Back at college in 1933, Carr had a "lackluster" performance in the spring season. On January 25, 1933, he announced that he would retire from track after the 1933 season. He said, "I expect to be a member of the United States track and field team that will tour Europe next summer. When the team returns, my uniform and spiked shoes will be put away for good." He planned on retiring so that he could focus on a new career in business.

=== World Records ===

| Event | Time | Date | Competition | Record held through | Reference |
|---|---|---|---|---|---|
| 400-meter | 46.20 | August 5, 1932 | 1932 Summer Olympics | 1948 (tied) |  |
| 1600-meter relay | 3.08.20 | August 7, 1932 | 1932 Summer Olympics |  |  |

== Honors ==
- In 2008, Carr was inducted into the National Track and Field Hall of Fame.
- Carr was inducted into the Arkansas Sports Hall of Fame in 1962.
- Carr was selected for the Sports Illustrateds All-Time Olympic Team in 1954.
- He was selected as the number one 400-meter runner for 1925-49 by Track & Field News World Athletes of the Century.
- The Bill Carr Memorial Room at the Pine Bluff Public Library is named in his honor.
- A statue of Carr was installed at Franklin Field of the University of Pennsylvania.
- A statue was dedicated in his honor at Mercersburg Preparatory Academy.
- In 1932, he received a special trophy from his hometown of Pine Bluff, Arkansas.

== Later life ==
On March 18, 1933, Carr was in a car accident that broke both his ankles and his right pelvis. At the time of the two-car accident, he was standing on the car's running board. He was in the hospital for four week and was not able to compete in track again. He had a slight limp as a result of his injuries.

In 1934, Carr started working for the Insurance Company of North America. During World War II, he joined the U.S. Navy, serving as an officer in naval intelligence the Pacific Theater. While there, he met his wife, Rachel Elizabeth Manasseh, in Shanghai, China. She was a lecturer and writer about Oriental art. They had one son, Alain.
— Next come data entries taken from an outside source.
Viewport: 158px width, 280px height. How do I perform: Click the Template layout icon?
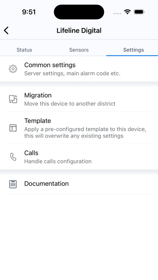(13, 128)
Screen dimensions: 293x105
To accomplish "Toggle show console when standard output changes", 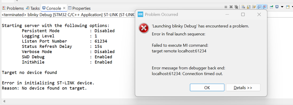I will click(259, 7).
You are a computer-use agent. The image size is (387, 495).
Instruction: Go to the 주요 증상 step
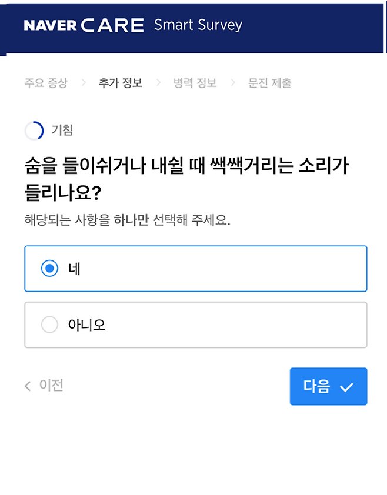tap(46, 83)

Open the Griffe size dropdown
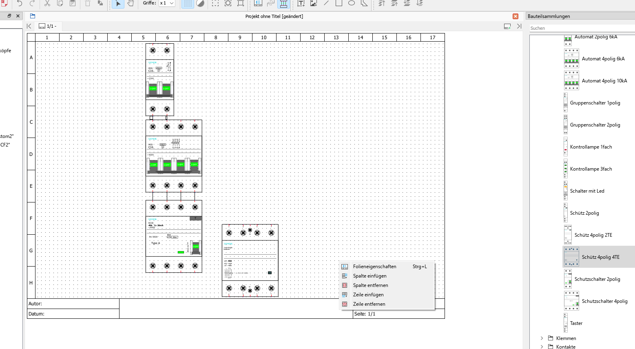167,3
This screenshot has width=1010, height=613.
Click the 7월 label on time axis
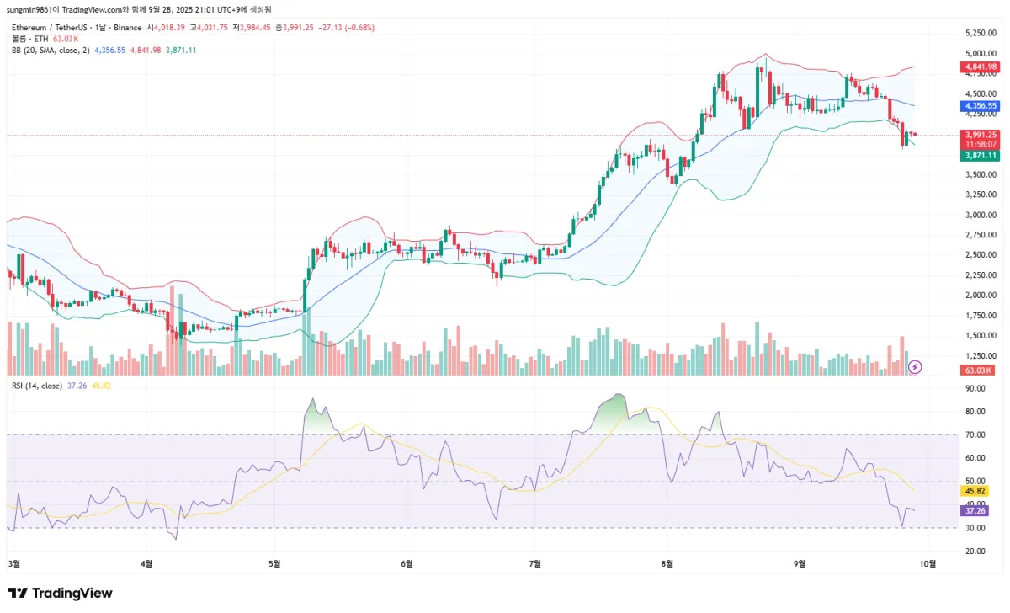click(x=535, y=562)
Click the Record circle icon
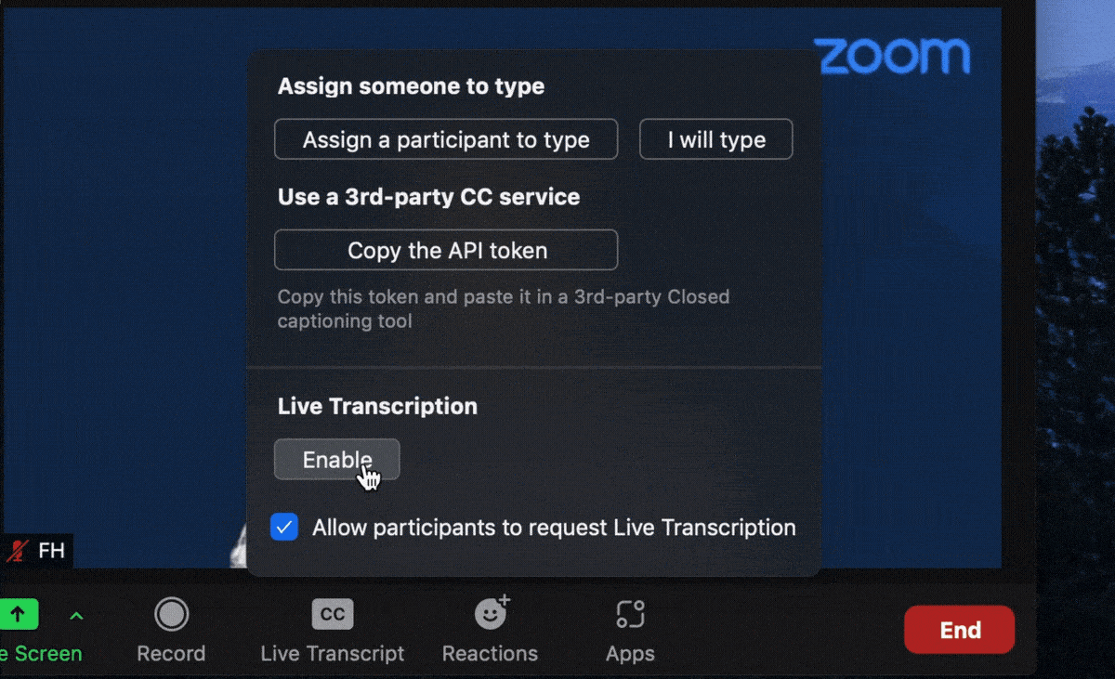 (x=171, y=614)
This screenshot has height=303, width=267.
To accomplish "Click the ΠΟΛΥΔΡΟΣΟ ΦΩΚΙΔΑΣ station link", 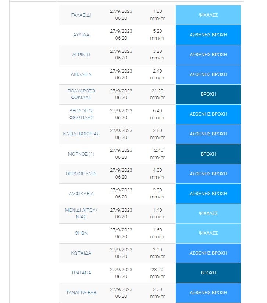I will tap(81, 94).
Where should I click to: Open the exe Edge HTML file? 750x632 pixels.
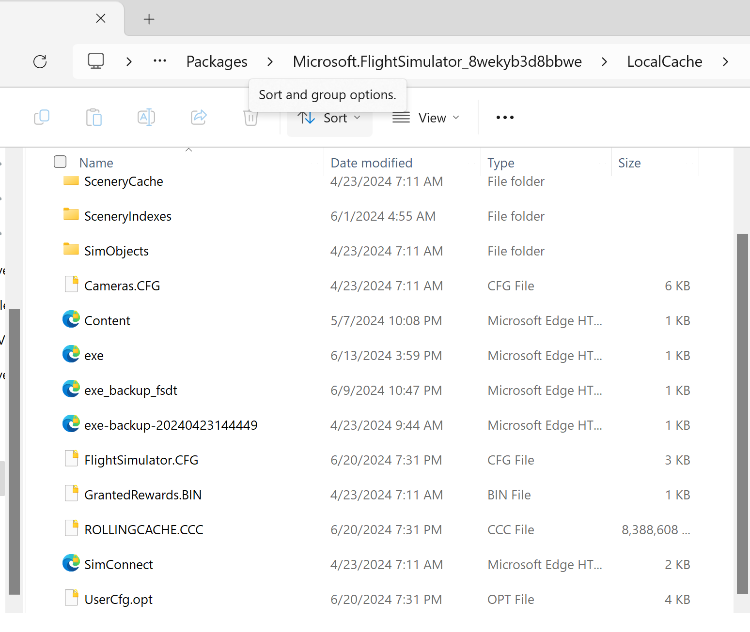pos(94,355)
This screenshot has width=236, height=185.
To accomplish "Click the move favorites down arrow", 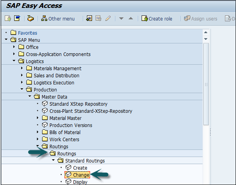I will (x=121, y=19).
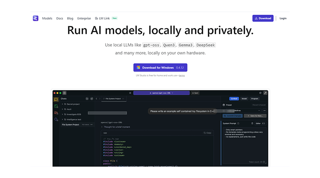
Task: Delete system prompt with trash icon
Action: point(252,123)

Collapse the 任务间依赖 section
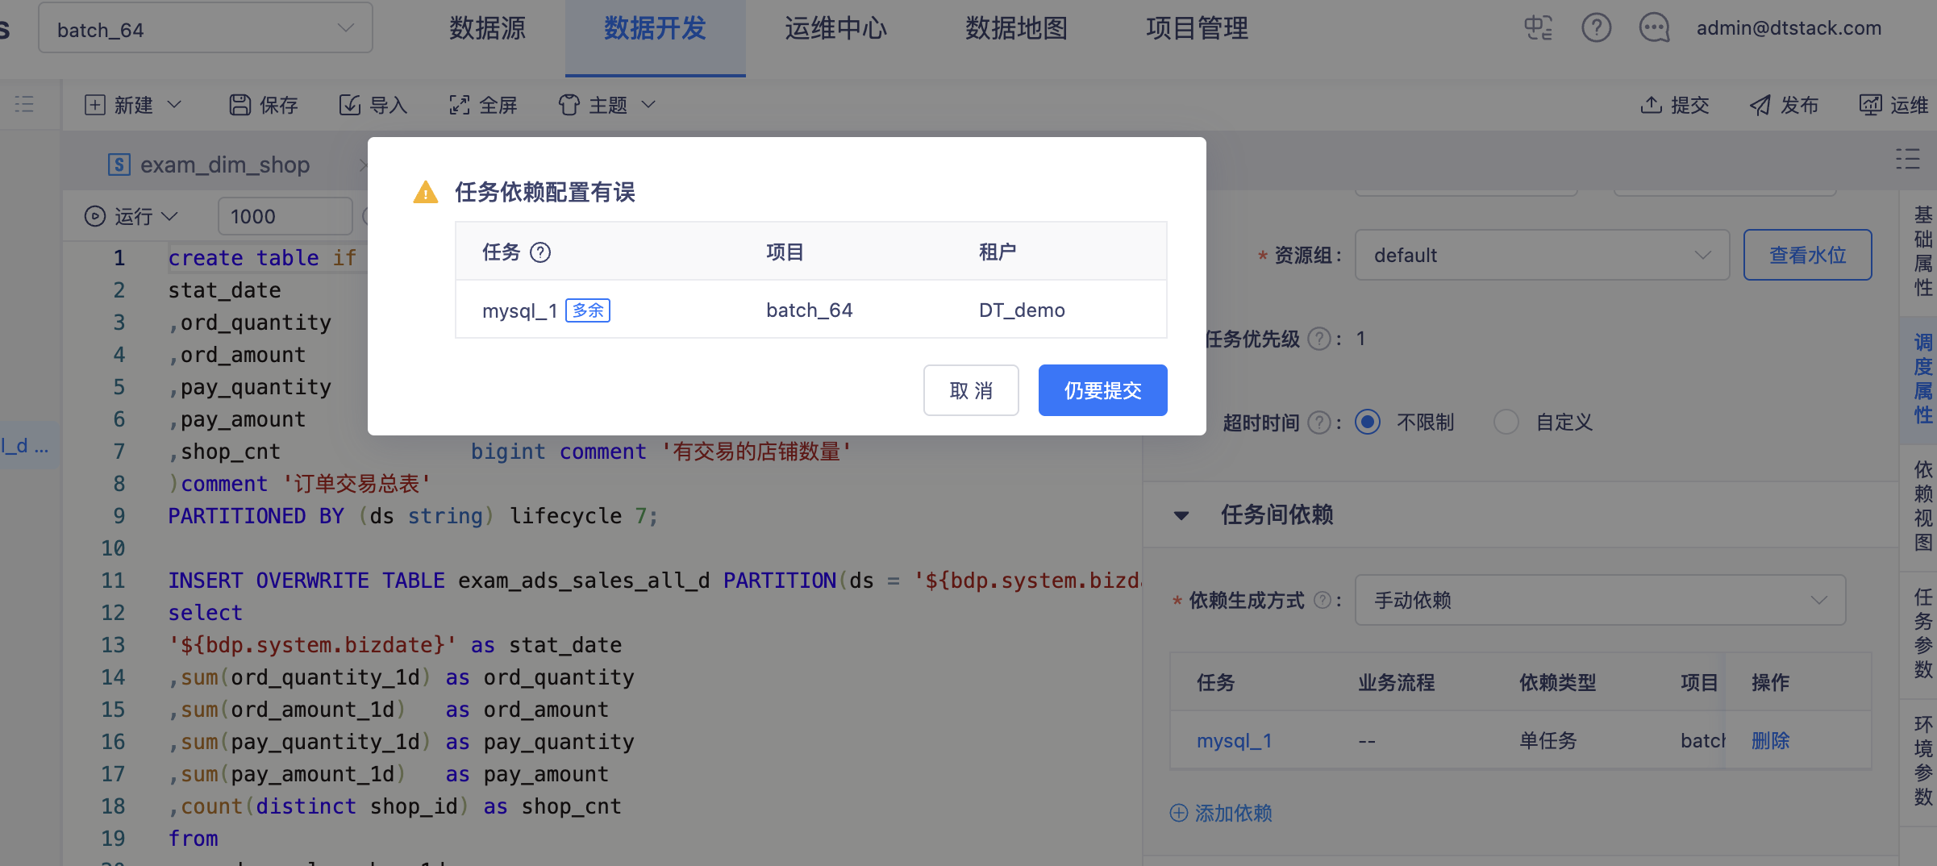1181,515
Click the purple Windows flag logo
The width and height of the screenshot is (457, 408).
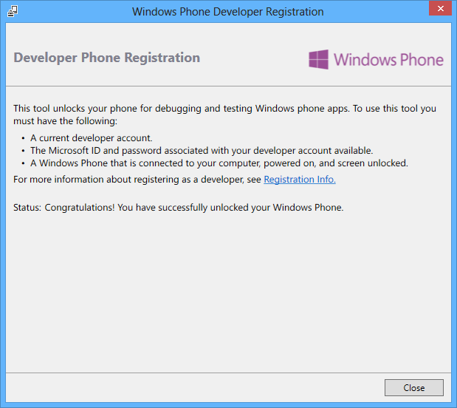point(318,59)
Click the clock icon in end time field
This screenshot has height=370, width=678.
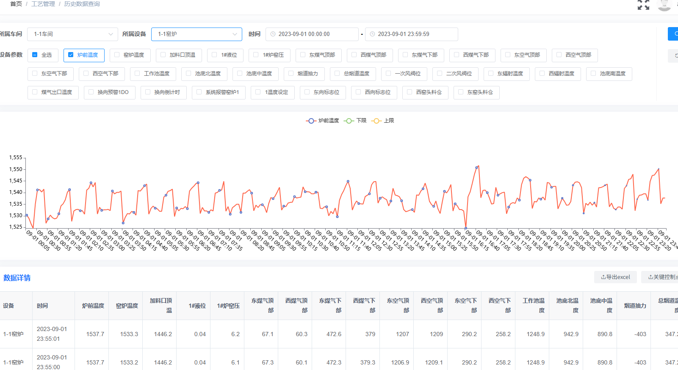[x=373, y=34]
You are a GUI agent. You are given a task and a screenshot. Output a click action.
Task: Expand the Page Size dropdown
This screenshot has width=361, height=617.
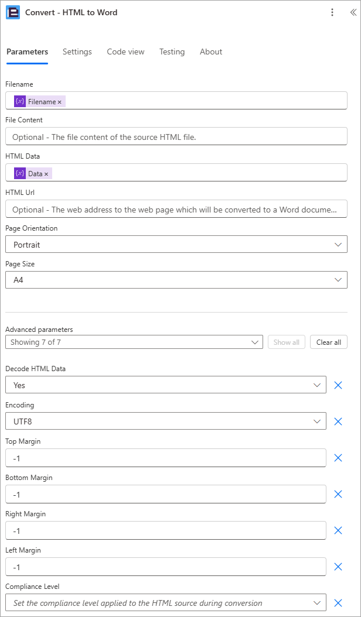pos(176,280)
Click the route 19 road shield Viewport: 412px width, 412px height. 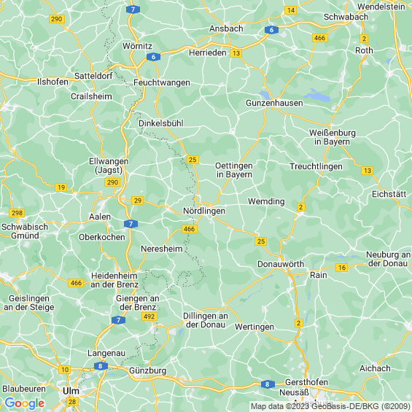[61, 187]
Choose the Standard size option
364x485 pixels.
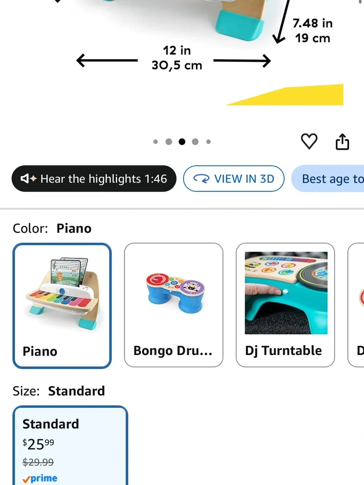[70, 445]
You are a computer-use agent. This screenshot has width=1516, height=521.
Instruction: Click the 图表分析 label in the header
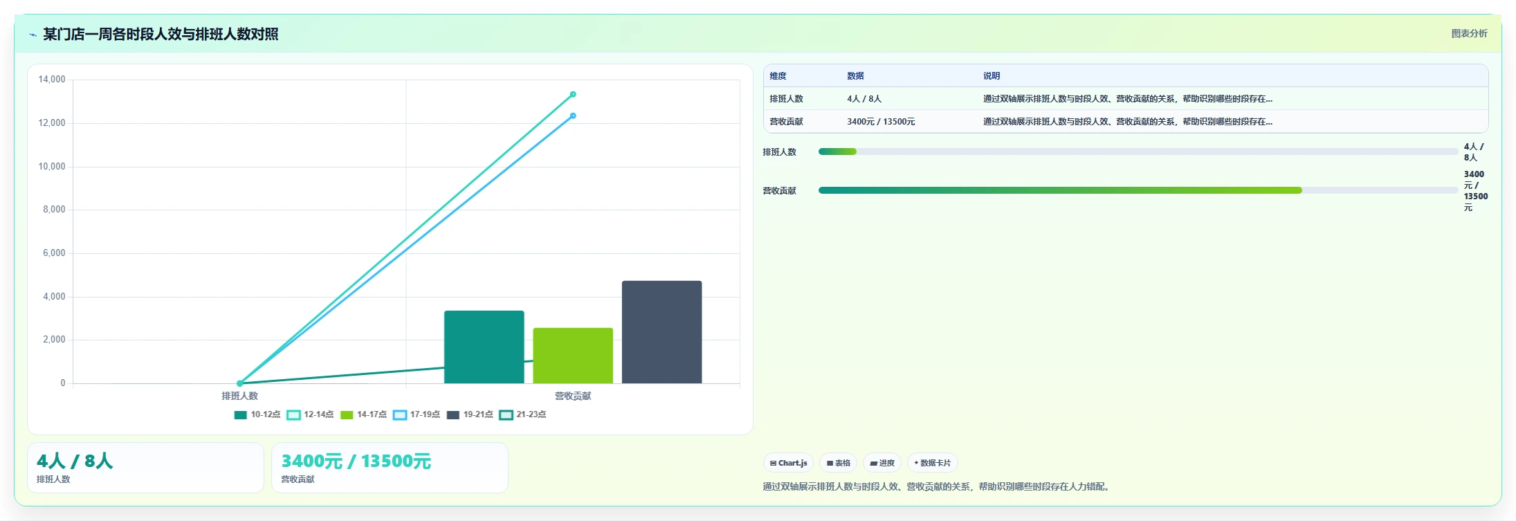click(x=1469, y=33)
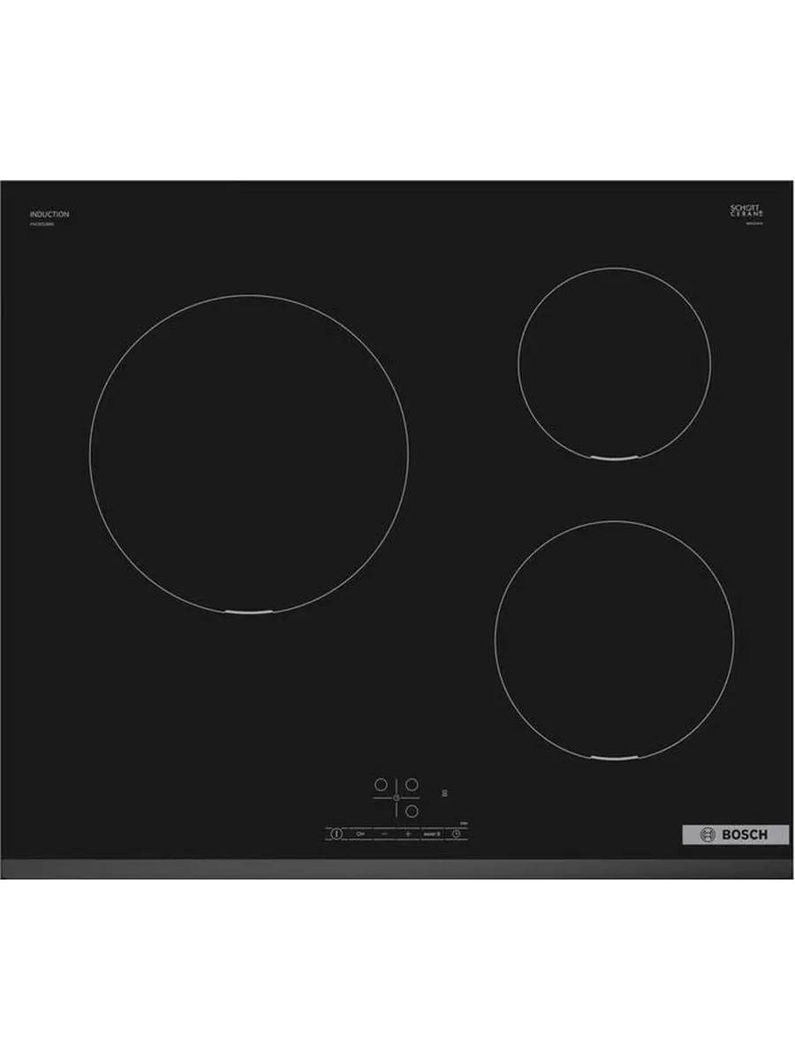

After the war, they lived in Japan where he became the Far Eastern general manager of the Insurance Company of North America. Next, he worked for Pan-American World Airways as the general personnel manager. He became the executive director of the International Center for overseas students in Midtown, New York. He then moved to Tokyo, Japan where he was both vice president of Prismo Safety Products, a Pennsylvania highway safety and building equipment company, and the Far East representative of the Potter Brothers, a highway building equipment dealer from New Jersey.

In 1966, Carr died from congestive heart failure in Tokyo at the age of 56. He was buried in Graceland Cemetery in Pine Bluff, Arkansas.